Ik verlang er opeens opnieuw naar, daar naast mijn onbekende medepassagier in de trein. Het is dat zijn door wildgroeiende acné bedekte wang niet uitnodigt tot ruiken, anders had ik me wellicht moeten inhouden.

‘Waar zijn opeens je borstjes?’ vraagt de eigenaar van de kriebeltenen. Ik lig op mijn rug en door de afwezigheid van siliconenimplantaten hangen ze op natuurlijke wijze naar de zijkant en nu is hij ze kwijt. ‘Want jij hebt squishy borstjes.’ ‘Wat voel je?’ Ik kijk hem verbaasd lachend aan. ‘Gewoon, ik voel jou!’ De oudste blonde broer schudt zijn hoofd en schatert het uit. De kleinste kleurt en lacht wat schamel mee.

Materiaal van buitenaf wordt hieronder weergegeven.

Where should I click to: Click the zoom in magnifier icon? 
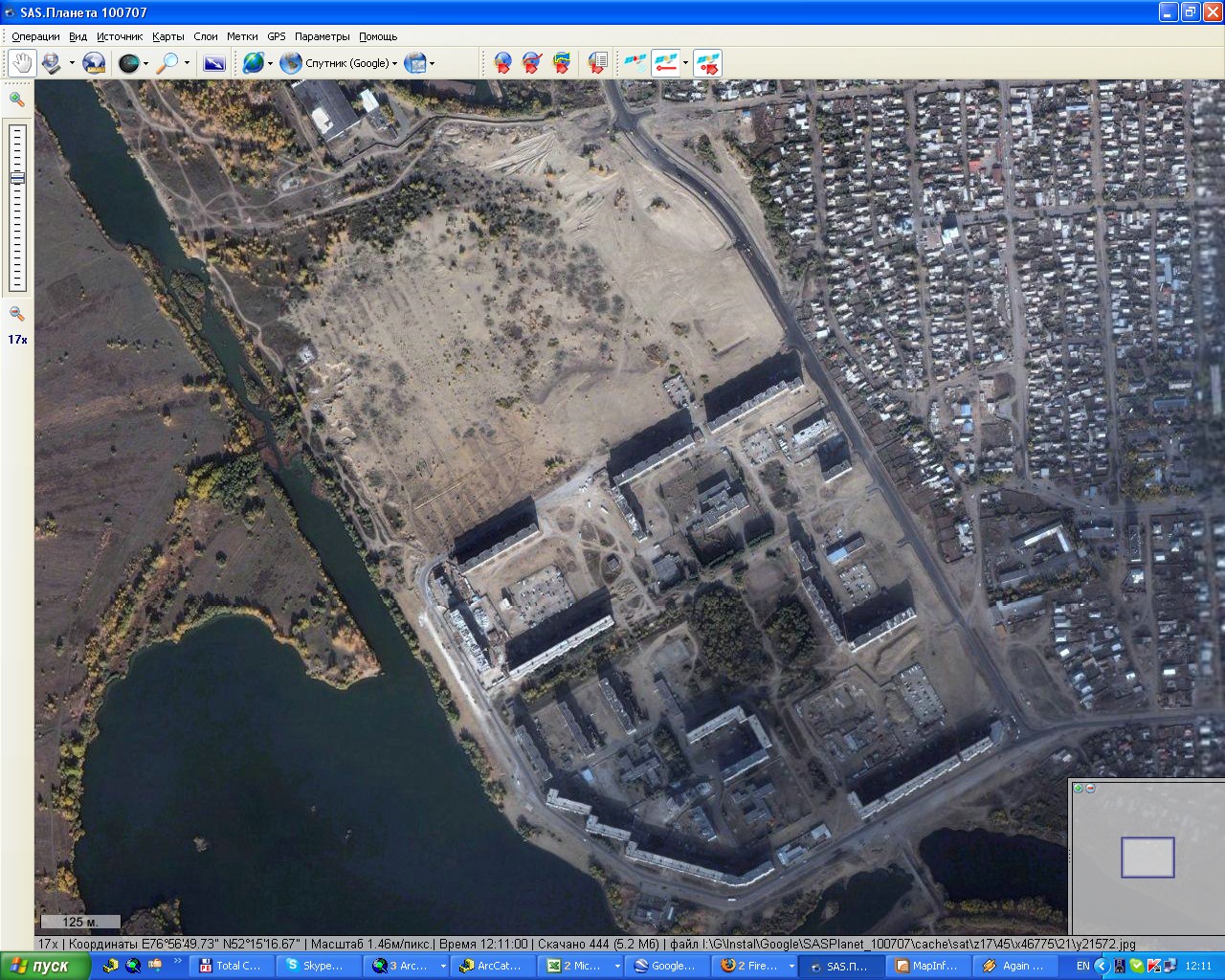click(x=16, y=100)
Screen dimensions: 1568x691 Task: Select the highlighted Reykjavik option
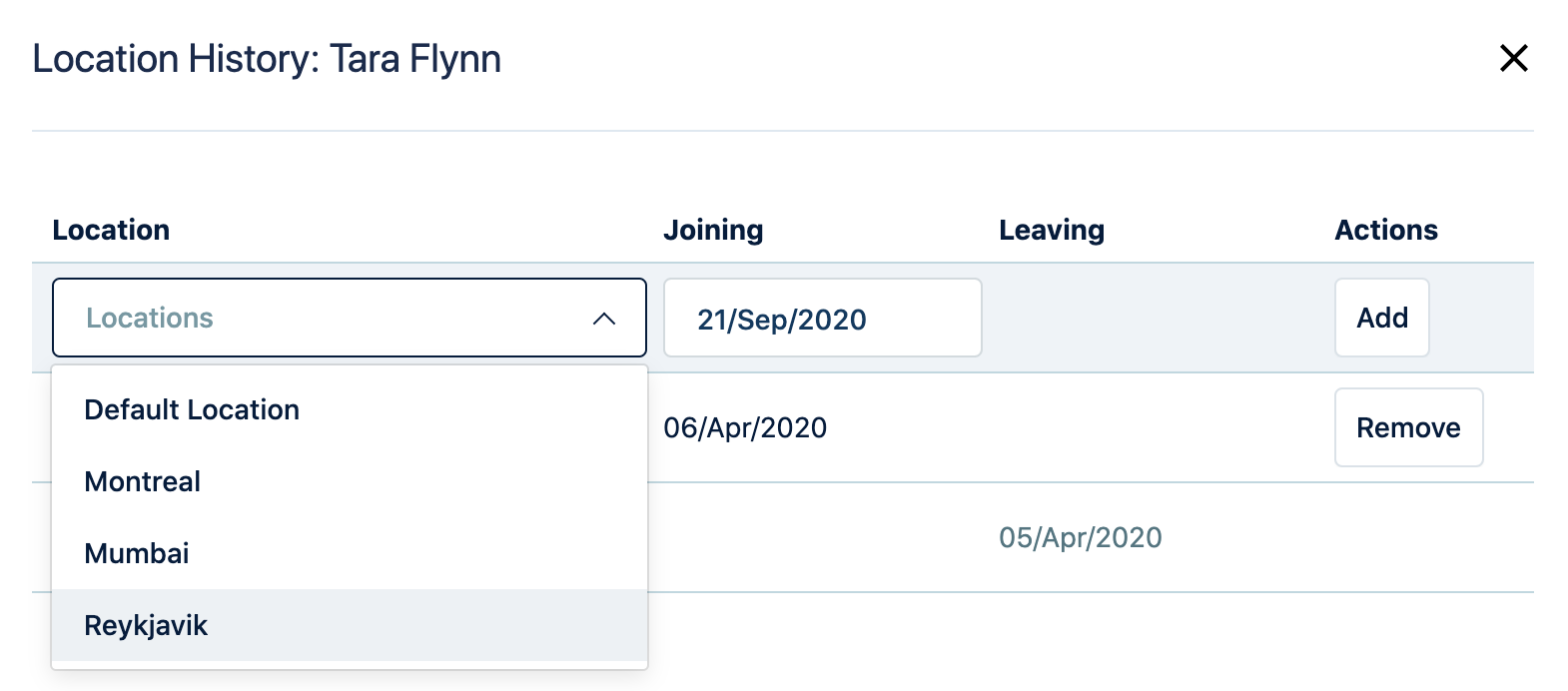click(x=146, y=625)
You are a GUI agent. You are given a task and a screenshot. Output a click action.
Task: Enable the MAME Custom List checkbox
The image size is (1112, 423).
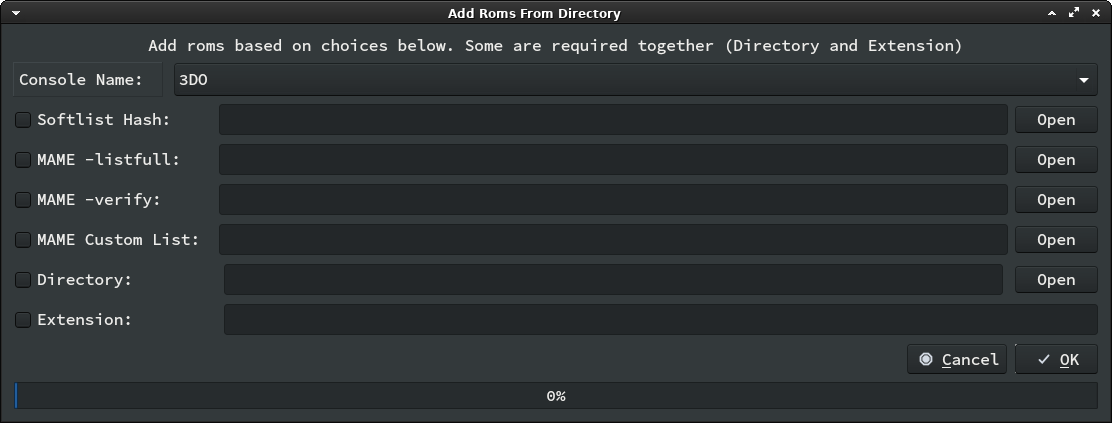coord(23,240)
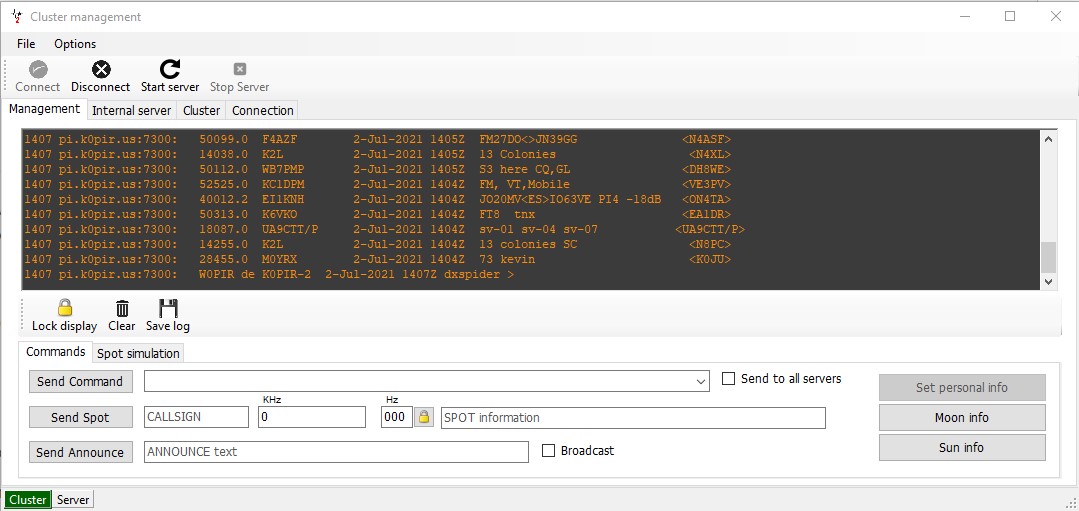Click the Stop Server icon
This screenshot has height=511, width=1079.
pos(239,69)
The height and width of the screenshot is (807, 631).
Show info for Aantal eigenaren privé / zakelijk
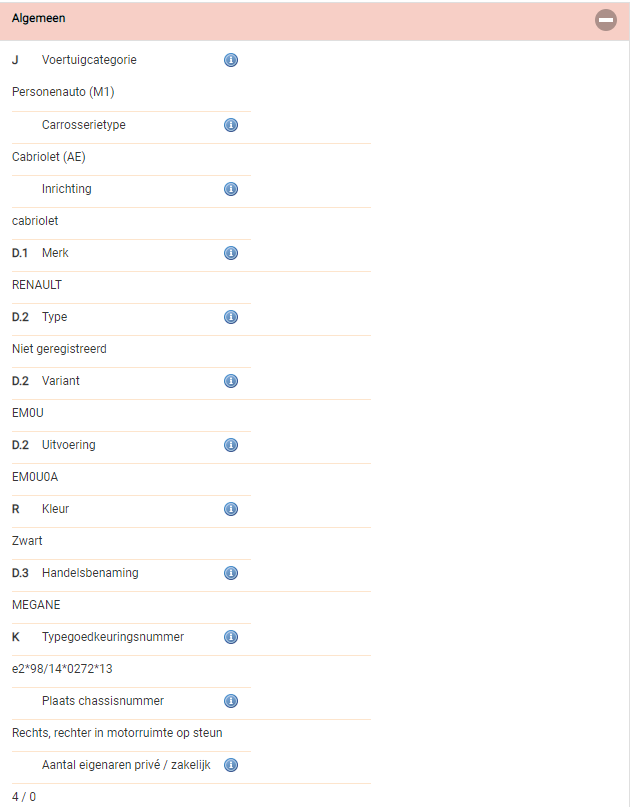pyautogui.click(x=231, y=765)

In de boom hangen er in dezelfde kleur als zijn snoet ook al wat ballen aan de zijkant. Ze voelen zacht en rond. Ze spiegelen zich erin, die blonde broers. Net zoals ze dat bij mij doen. Ik neem er vast een voorbeeld aan. In de hoop dat door nieuwsgierige kriebeltenen en wiebelneuzen, de oppervlakkigheid ver van de oppervlakte zal worden verwijderd.